In the end, it was almost easy. Which really makes one wonder why it took them so long.
85 per cent of the membership of the Royal and Ancient Golf Club of St Andrews agreed to admit women to golf’s most prominent and symbolic organisation in Thursday other historic vote.
Of course, 15 per cent of the membership maybe as many as 400 voted against, which still beggars belief in the 21st century, but Peter Dawson, chief executive of the R&A and secretary of the club, was right to call it an “overwhelming” decision.
Significantly, Dawson also got approval for the fast-tracking of a number of prominent women in golf through the R&A’s complex membership admission process.
These women believed to number 15 will all be of significant standing within golf, as much as within society, because that’s the R&A’s core value.
They’ll probably be mostly connected to the amateur game or administration of golf, as that is the club’s primary ethos.
Expect leading members of the women’s golf clubs in St Andrews, the St Rule and St Regulus. Expect figures like Carole Semple Thompson and Belle Robertson, the most celebrated women amateurs from the USA and Scotland.
Expect Judy Bell, the only USGA past president not offered R&A membership, and Louise Richardson, the only principal of St Andrews University in recent times not to be a member.
If you’re expecting a superstars or celebrities, expect to be disappointed.
Much recent attention has been focused on the similar membership policies of Open Championship venues, but it was the R&A themselves of the remaining all-male bastions that had to move first.
Unlike the others, the R&A’s standing in the game, identified as governing body of golf to all parts of the world other than the USA and Mexico even if those responsibilities were split from the actual club to a separate organisation 10 years ago made it untenable to be discriminatory in any form.

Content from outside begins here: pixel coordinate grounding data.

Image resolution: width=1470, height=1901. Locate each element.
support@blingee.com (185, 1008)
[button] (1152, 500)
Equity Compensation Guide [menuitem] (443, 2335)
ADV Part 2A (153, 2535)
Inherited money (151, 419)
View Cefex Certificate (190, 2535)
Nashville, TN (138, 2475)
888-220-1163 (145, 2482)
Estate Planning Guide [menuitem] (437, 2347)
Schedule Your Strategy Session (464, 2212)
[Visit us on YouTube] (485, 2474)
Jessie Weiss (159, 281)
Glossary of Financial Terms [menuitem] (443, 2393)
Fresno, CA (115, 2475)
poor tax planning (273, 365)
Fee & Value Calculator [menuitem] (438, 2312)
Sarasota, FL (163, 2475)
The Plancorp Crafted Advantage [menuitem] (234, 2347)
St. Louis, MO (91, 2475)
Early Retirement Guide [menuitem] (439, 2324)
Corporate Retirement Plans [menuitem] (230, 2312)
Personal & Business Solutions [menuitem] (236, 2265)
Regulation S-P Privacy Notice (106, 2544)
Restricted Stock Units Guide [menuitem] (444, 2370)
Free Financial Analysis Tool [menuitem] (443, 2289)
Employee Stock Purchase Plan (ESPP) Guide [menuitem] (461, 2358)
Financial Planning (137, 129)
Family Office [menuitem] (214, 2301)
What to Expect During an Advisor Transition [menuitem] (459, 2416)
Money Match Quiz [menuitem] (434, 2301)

Some believed if the R&A continued to be intransigent, they risked losing their cherished status in the game. That, and some gentle pressure from the business world which sponsors the R&A many activities, made any other result in the vote unthinkable.
That pressure will now switch to The Honourable Company of Edinburgh Golfers at Muirfield, Royal Troon and Royal St George’s.
It’s also a vindication for Dawson.
Long and wrongly identified as the bastion against change when he was in the impossible position of defending the indefensible, he has deftly and patiently piloted the vote through in his final year as chief executive and secretary.